Se non fosse scandaloso tradurre la Parola in parole semplicemente civili, direi che per il bene di questa umanità dolente e timorosa chiunque dovrebbe essere non solo un resiliente ma un resistente. Secondo don Giacomo “nella attuale situazione che appesantisce il nostro spirito e ci riempie di paura, abbiamo bisogno di resilienza e di resistenza che si possono coltivare sapendo che la meta della nostra vita è l’incontro con il Signore. Questo non significa alienarsi dalla storia, cioè non guardare più alla realtà concreta, ma piuttosto attingere continuamente energia per far fronte con Sapienza alla realtà nella quale ci troviamo”.

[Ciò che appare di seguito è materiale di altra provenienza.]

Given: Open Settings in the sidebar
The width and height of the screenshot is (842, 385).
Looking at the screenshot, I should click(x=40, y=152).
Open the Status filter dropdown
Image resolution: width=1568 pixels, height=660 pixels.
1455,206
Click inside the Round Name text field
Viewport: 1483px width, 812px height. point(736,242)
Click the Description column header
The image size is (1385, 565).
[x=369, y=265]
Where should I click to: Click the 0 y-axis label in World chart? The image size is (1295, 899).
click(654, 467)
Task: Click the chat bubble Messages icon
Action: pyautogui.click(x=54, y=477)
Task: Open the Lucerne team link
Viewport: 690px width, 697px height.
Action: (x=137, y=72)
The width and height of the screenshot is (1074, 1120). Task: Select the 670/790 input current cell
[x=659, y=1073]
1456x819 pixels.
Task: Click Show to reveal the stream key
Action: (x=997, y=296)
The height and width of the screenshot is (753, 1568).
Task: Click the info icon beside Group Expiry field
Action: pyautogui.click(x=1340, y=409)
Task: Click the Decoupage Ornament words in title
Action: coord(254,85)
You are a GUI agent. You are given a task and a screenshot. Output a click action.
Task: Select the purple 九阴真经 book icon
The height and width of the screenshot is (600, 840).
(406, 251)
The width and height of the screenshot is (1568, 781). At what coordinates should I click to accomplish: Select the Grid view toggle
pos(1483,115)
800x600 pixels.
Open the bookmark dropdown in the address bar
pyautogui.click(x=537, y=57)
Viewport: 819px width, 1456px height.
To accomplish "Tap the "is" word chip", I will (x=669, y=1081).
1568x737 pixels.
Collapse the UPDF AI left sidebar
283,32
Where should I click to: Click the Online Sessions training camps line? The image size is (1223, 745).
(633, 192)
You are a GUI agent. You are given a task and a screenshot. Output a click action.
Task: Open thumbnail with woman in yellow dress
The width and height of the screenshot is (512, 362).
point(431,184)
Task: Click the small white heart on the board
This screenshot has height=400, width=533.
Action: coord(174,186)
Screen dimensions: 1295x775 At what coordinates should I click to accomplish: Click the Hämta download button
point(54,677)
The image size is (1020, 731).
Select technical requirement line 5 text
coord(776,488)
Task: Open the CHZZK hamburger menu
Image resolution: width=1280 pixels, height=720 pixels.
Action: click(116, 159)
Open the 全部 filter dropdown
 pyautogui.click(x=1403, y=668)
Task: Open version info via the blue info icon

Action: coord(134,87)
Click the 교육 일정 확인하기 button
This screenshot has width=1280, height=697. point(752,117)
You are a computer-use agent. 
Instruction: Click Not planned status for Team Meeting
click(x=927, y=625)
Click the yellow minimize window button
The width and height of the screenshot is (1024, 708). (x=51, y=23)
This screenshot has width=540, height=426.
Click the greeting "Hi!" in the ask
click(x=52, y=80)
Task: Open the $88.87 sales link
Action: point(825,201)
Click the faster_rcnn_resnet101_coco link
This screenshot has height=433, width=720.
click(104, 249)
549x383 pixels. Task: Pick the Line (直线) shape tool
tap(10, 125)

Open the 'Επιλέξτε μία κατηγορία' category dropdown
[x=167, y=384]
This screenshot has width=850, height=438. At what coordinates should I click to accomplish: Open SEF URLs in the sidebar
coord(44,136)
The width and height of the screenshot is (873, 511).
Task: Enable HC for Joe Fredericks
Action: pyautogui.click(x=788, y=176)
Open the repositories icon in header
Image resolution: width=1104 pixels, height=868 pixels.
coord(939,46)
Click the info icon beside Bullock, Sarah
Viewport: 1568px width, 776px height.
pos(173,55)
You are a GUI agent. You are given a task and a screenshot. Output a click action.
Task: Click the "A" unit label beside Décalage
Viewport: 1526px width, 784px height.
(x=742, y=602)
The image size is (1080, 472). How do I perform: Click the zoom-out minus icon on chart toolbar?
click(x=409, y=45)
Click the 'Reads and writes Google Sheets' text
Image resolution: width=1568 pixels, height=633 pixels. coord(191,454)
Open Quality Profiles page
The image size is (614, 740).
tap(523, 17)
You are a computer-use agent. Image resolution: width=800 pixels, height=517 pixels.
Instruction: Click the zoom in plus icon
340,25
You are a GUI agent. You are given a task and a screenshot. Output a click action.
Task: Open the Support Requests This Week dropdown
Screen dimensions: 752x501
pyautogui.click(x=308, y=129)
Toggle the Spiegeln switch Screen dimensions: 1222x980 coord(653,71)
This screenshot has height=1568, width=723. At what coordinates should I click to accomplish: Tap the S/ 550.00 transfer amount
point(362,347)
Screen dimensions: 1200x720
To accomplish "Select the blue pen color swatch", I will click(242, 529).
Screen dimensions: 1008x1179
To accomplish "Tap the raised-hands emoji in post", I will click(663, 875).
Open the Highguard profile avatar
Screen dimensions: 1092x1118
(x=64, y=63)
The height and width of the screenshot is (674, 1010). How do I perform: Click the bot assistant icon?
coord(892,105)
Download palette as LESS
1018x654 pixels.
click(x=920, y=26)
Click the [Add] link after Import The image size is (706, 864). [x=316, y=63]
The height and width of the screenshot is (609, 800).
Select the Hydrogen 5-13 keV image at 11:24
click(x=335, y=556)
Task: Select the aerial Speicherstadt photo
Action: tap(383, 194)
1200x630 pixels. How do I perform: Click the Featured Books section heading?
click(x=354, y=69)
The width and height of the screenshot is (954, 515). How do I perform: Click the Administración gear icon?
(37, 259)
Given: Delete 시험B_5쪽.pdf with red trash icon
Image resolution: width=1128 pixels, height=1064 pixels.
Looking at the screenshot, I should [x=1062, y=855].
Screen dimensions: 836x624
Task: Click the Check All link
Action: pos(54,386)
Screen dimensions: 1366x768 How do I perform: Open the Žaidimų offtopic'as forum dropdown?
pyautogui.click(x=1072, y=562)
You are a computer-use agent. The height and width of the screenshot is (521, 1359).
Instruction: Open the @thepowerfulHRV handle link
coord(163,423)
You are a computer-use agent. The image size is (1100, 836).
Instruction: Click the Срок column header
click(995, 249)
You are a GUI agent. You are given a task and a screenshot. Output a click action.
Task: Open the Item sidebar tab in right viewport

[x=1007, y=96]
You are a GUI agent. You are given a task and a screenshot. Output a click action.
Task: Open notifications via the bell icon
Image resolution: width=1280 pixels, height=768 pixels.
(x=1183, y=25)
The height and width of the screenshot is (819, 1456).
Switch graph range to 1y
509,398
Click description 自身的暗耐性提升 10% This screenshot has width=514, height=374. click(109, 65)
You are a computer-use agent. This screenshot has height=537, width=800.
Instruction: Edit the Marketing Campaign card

“Sapienza”, dice il prete. Ma che cosa è? “Sapienza è attenersi alle regole che preservano noi e gli altri dalla minaccia che ci avvolge da ogni parte, senza però lasciarsi spaventare… perché da cristiani sappiamo che la meta della nostra vita è l’incontro definitivo con il Signore”. Resta da decidere dove collocarsi adesso, in questo tempo ingarbugliato da egoismi e paure: tra le ragazze sagge o tra le stolte, cioè tra coloro che in forza della fatica e della stanchezza non si lasciano schiacciare, diventando resilienti e resistenti, oppure se siamo persone che si lasciano travolgere dagli eventi e abbattere?
Si potrebbe far leva sulle piccole speranze di cui parlava Victor Frankl nel campo di concentramento. “Il Vangelo – ha allora spiegato don Giacomo – ha a che fare concretamente con la nostra vita, perché ci rende capaci di sperare anche là dove sembrerebbe che la speranza debba solo morire”.